5. Streaming and cancellation

  • Stream everything users wait on: chat tokens and document generation (emit artifact://token events into a live preview that follows its tail). A spinner for a 3-minute PRD reads as broken.
  • Scope cancellation tokens per activity ("chat", "artifact") in a HashMap<String, CancellationToken> — one global token means starting a chat kills the running document build. Race with tokio::select!; a user-initiated stop is an info toast, not an error.
  • On cancel of streamed chat, keep the partial text.

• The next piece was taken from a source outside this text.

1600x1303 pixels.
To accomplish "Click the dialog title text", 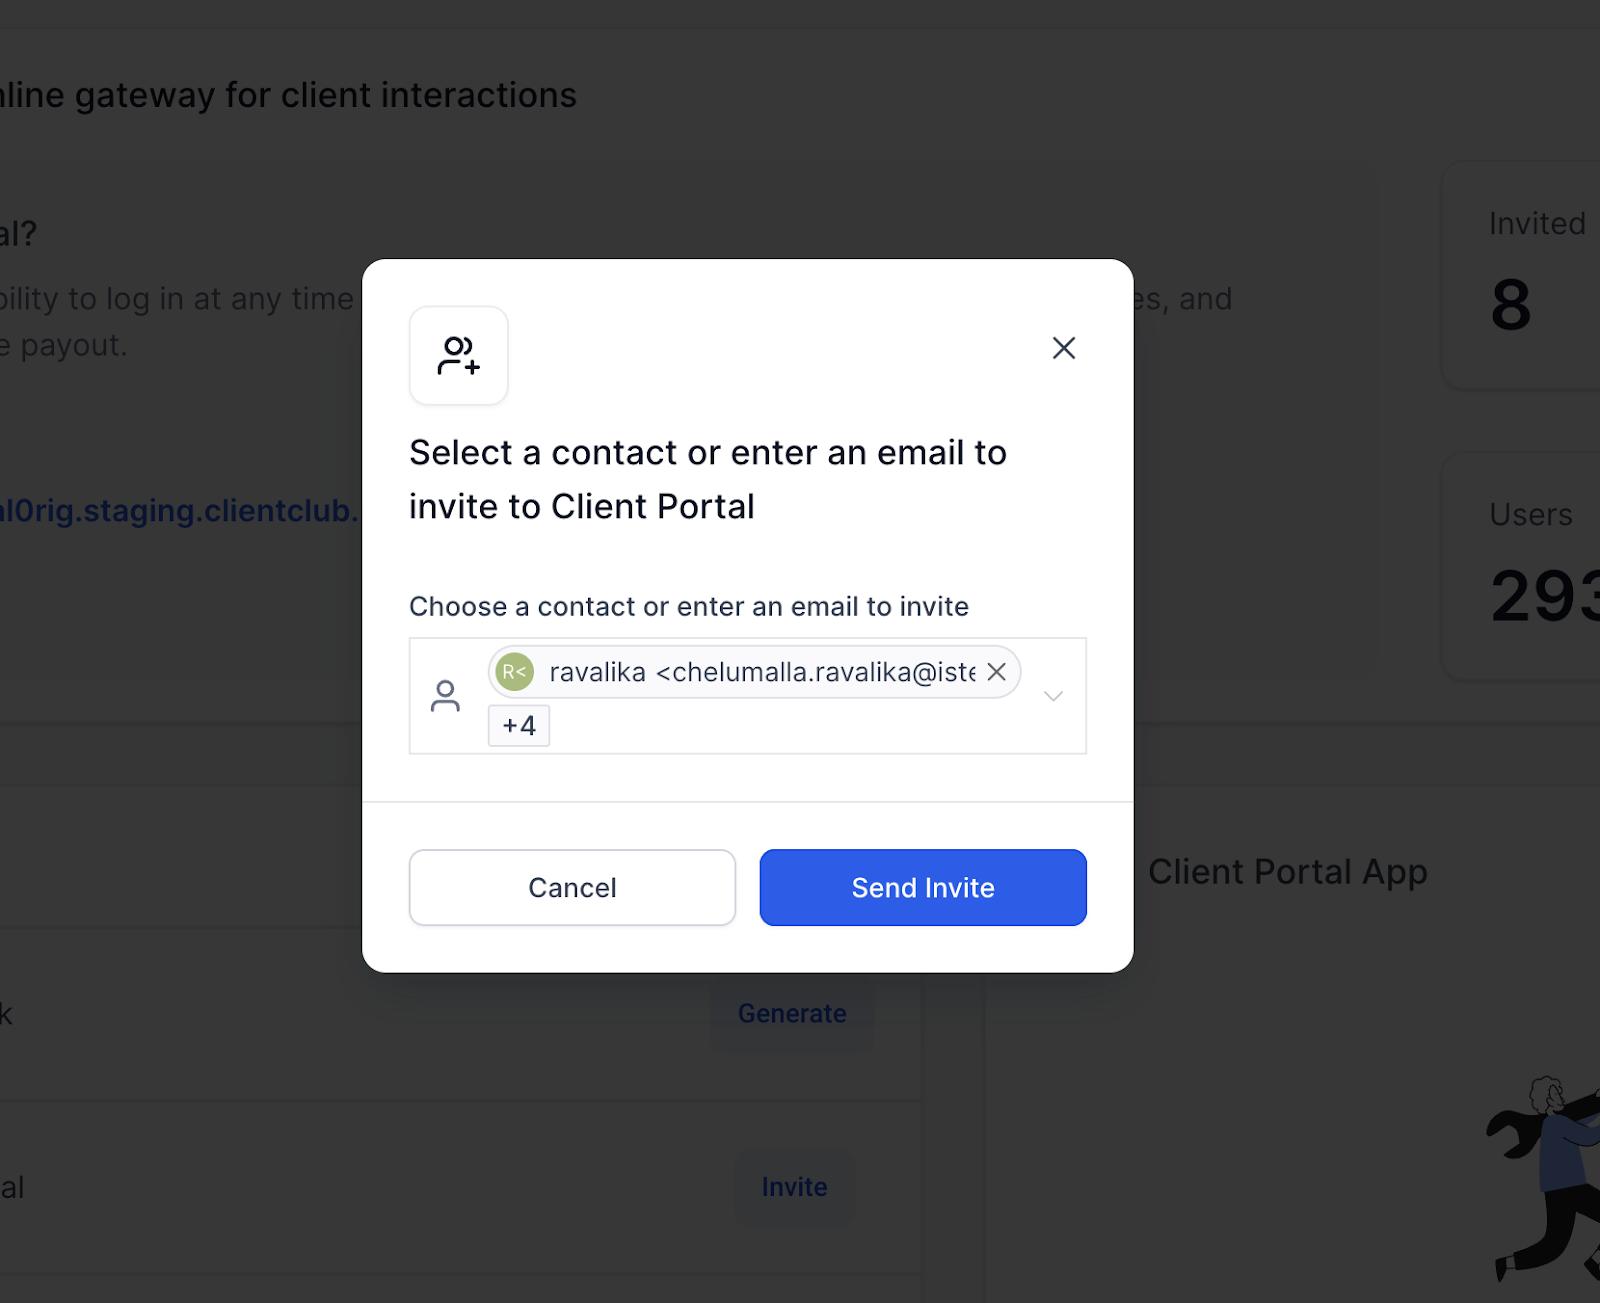I will (708, 480).
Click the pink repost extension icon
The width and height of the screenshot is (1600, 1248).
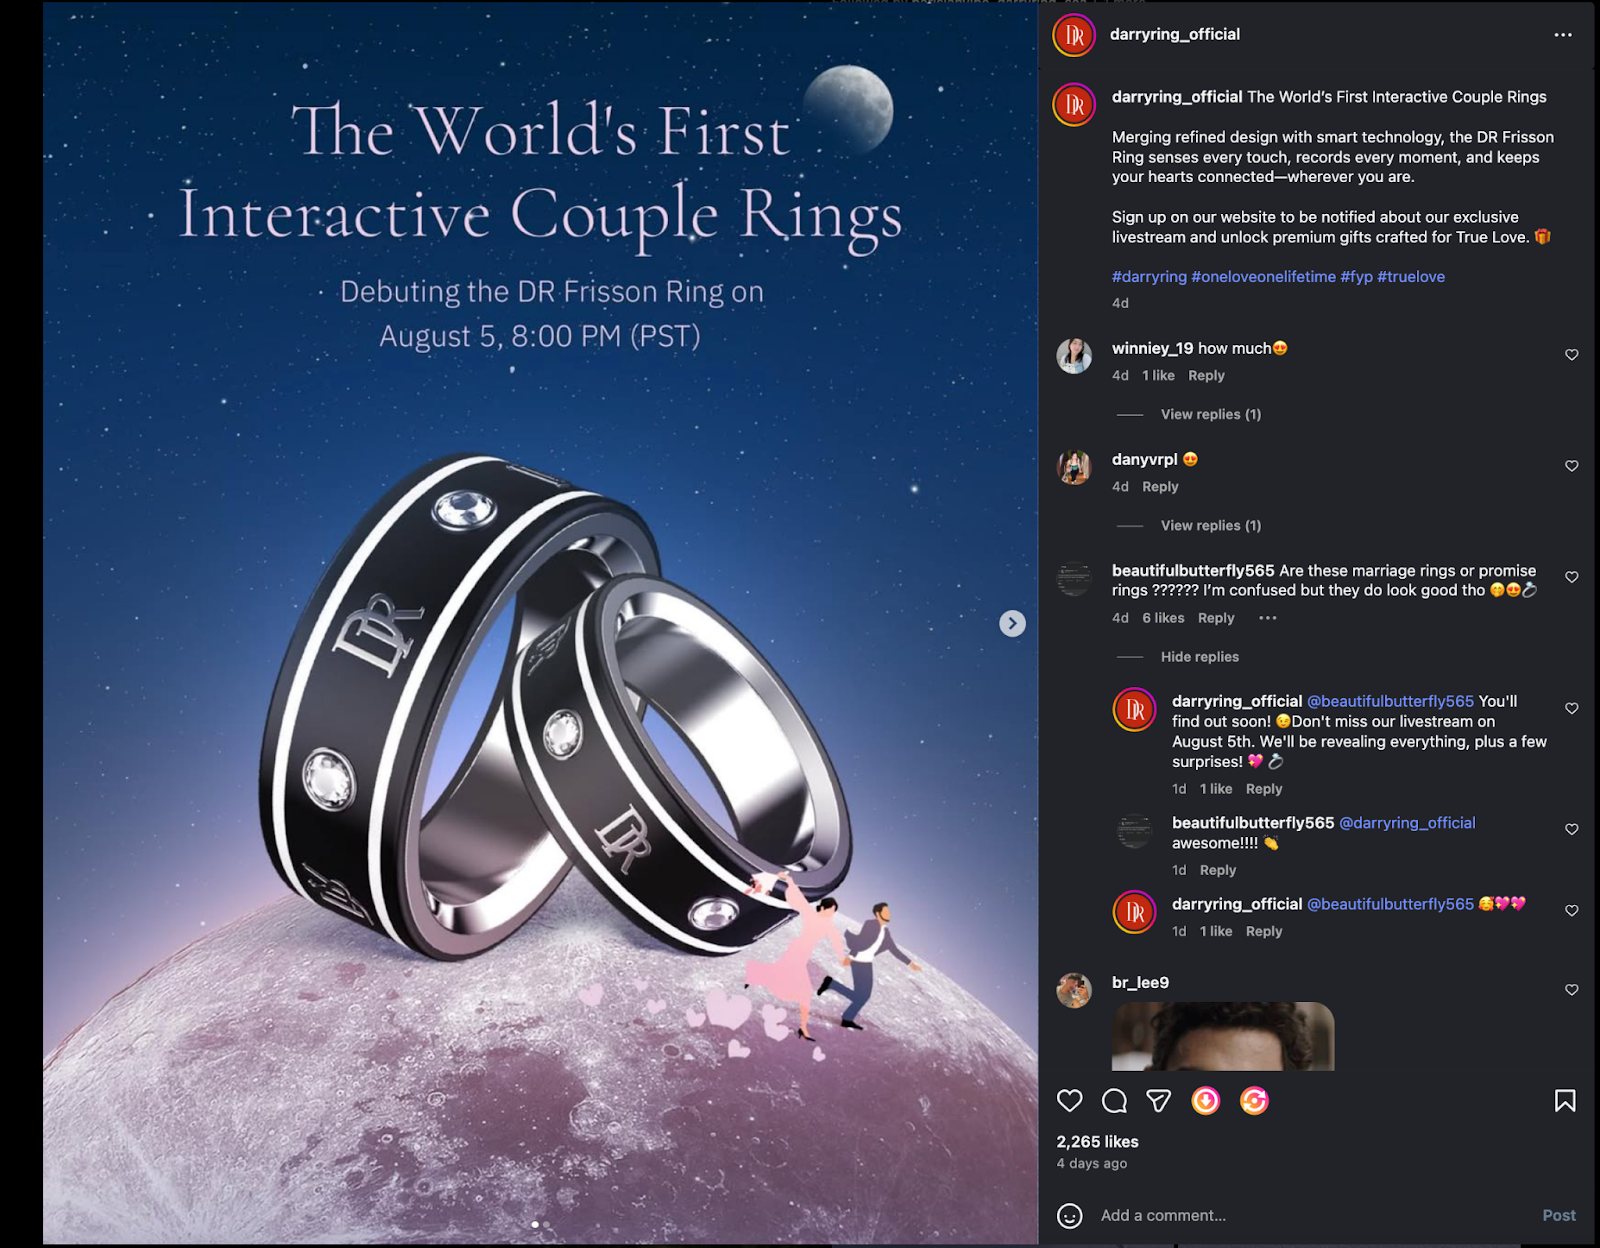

6. Chat-loop details that separate polished from janky

  • IME guard: if (e.key === "Enter" && !e.shiftKey && !e.nativeEvent.isComposing) — without isComposing, CJK users send mid-composition.
  • Keep the composer typable while a response streams; gate only submit.
  • Suggested follow-ups fill the composer (and focus it) instead of firing immediately — users want to edit.
  • Failed sends hand the prompt back to the composer; never eat typed text.
  • Autoscroll only when already near the bottom; jump to latest on first load of a conversation.
  • Destructive deletes go through an in-app confirm (never native window.confirm); wrap CRUD store actions in a shared guard() so backend failures surface as toasts instead of silent no-ops.
  • Auto-open generated documents where the user acted; hide badges that repeat the title; strip a leading markdown heading from card previews so the title isn't shown twice.
  • Harden one Modal (role, aria-modal, labelled-by, focus trap + restore, Escape) and every dialog inherits the a11y.

7. Demo corpus design (for screenshots and sales demos)

Fabricate an interlocking document set for a fictional company; design it so every feature has a money shot:

  • 6–9 documents of different types (roadmap, customer interviews, metrics review, pricing, press-release draft, competitive intel, support report, capacity notes) that cross-reference the same numbers, names, and dates — grounded answers then cite multiple sources.
  • Plant 2–3 discoverable contradictions (a price that differs between pricing doc and press release; a GA date that differs between roadmap and PR) so "find problems" features and contradiction questions surface real conflicts. Keep everything else consistent so only the planted conflicts fire.
  • Include quotable verbatims (customer quotes, support tickets) — answers that quote read great.
  • Name one file as a slug (eng_capacity_h2_notes.txt) to demo auto-titling; give markdown files clean # headings.
  • Add a "not in the sources" question to the demo script to show honest refusal.
  • Write a DEMO-SCRIPT.md with setup steps, per-feature questions, and where the planted conflicts are.

Related skills

  • shipping-tauri-apps — building, signing, and releasing the desktop shell.
  • driving-tauri-apps — automating the running app for verification and screenshots.